=== Begin Enclosure ===
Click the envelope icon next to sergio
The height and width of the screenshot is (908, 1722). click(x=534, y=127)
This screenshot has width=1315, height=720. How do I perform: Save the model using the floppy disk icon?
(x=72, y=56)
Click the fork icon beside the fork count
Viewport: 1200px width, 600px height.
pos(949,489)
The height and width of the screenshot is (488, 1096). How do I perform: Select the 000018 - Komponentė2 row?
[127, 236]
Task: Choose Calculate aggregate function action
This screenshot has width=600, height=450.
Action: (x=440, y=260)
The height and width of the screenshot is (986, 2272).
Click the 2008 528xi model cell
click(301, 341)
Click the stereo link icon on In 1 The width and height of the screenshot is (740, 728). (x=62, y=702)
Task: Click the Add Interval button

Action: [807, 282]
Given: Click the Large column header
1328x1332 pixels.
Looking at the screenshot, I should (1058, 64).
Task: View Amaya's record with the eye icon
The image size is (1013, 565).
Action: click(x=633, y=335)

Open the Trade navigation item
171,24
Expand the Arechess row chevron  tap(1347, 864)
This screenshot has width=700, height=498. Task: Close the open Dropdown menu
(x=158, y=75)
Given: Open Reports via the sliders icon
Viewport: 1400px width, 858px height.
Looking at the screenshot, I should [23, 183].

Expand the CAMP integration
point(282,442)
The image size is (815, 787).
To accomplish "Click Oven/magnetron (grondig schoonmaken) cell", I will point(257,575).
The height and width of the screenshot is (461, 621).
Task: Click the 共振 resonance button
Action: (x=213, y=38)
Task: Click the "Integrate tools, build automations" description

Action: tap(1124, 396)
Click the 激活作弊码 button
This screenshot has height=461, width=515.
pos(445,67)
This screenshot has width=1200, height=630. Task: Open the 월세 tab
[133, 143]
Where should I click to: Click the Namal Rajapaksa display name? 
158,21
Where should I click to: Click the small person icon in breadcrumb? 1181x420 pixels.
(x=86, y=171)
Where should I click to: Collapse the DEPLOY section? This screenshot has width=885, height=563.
=== End Enclosure ===
■ **Task statement**: Only the number is wanted: count the lines of the records that hold the word "Given".

■ **The answer**: 2